Saved entries
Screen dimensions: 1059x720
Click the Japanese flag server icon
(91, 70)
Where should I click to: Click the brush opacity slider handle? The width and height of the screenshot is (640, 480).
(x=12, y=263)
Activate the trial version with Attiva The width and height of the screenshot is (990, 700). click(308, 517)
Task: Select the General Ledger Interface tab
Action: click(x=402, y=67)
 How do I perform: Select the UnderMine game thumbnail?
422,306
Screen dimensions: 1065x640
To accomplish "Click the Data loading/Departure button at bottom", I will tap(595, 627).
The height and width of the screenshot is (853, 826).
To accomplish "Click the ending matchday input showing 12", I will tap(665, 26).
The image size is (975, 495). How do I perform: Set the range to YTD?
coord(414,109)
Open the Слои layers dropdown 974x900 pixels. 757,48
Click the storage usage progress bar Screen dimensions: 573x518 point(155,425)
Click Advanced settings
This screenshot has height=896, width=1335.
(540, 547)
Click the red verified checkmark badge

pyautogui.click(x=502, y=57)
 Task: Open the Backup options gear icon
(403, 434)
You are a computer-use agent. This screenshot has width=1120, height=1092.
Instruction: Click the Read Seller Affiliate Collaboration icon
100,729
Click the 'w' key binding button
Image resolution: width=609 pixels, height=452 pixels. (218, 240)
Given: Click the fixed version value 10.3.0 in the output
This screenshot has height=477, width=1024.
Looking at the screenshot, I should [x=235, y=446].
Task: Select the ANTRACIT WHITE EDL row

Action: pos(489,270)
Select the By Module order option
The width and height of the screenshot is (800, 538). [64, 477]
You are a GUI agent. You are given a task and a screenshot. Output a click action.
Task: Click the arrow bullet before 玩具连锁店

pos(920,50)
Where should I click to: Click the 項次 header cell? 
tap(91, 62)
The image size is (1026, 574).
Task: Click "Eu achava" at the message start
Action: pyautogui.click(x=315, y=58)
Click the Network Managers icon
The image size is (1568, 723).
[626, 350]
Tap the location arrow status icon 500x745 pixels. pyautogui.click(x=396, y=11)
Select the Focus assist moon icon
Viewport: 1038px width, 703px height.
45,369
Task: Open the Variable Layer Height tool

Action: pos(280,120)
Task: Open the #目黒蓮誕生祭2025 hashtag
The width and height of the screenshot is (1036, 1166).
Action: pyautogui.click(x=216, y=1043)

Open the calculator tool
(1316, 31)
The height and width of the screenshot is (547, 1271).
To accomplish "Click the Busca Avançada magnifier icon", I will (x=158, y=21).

* _What needs to be done_: Send back every entry precisely as given.

* _Output of the exercise_:
Screen dimensions: 1059x720
Click the Japanese flag server icon
(91, 70)
Where should I click to: Click the brush opacity slider handle? The width and height of the screenshot is (640, 480).
(x=12, y=263)
Activate the trial version with Attiva The width and height of the screenshot is (990, 700). click(308, 517)
Task: Select the General Ledger Interface tab
Action: click(x=402, y=67)
 How do I perform: Select the UnderMine game thumbnail?
422,306
Screen dimensions: 1065x640
To accomplish "Click the Data loading/Departure button at bottom", I will tap(595, 627).
The height and width of the screenshot is (853, 826).
To accomplish "Click the ending matchday input showing 12", I will tap(665, 26).
The image size is (975, 495). How do I perform: Set the range to YTD?
coord(414,109)
Open the Слои layers dropdown 974x900 pixels. 757,48
Click the storage usage progress bar Screen dimensions: 573x518 point(155,425)
Click Advanced settings
This screenshot has height=896, width=1335.
(540, 547)
Click the red verified checkmark badge

pyautogui.click(x=502, y=57)
 Task: Open the Backup options gear icon
(403, 434)
You are a computer-use agent. This screenshot has width=1120, height=1092.
Instruction: Click the Read Seller Affiliate Collaboration icon
100,729
Click the 'w' key binding button
Image resolution: width=609 pixels, height=452 pixels. (218, 240)
Given: Click the fixed version value 10.3.0 in the output
This screenshot has height=477, width=1024.
Looking at the screenshot, I should [x=235, y=446].
Task: Select the ANTRACIT WHITE EDL row

Action: pos(489,270)
Select the By Module order option
The width and height of the screenshot is (800, 538). [64, 477]
You are a GUI agent. You are given a task and a screenshot. Output a click action.
Task: Click the arrow bullet before 玩具连锁店

pos(920,50)
Where should I click to: Click the 項次 header cell? 
tap(91, 62)
The image size is (1026, 574).
Task: Click "Eu achava" at the message start
Action: pyautogui.click(x=315, y=58)
Click the Network Managers icon
The image size is (1568, 723).
[626, 350]
Tap the location arrow status icon 500x745 pixels. pyautogui.click(x=396, y=11)
Select the Focus assist moon icon
Viewport: 1038px width, 703px height.
45,369
Task: Open the Variable Layer Height tool

Action: pos(280,120)
Task: Open the #目黒蓮誕生祭2025 hashtag
The width and height of the screenshot is (1036, 1166).
Action: pyautogui.click(x=216, y=1043)

Open the calculator tool
(1316, 31)
The height and width of the screenshot is (547, 1271).
To accomplish "Click the Busca Avançada magnifier icon", I will (x=158, y=21).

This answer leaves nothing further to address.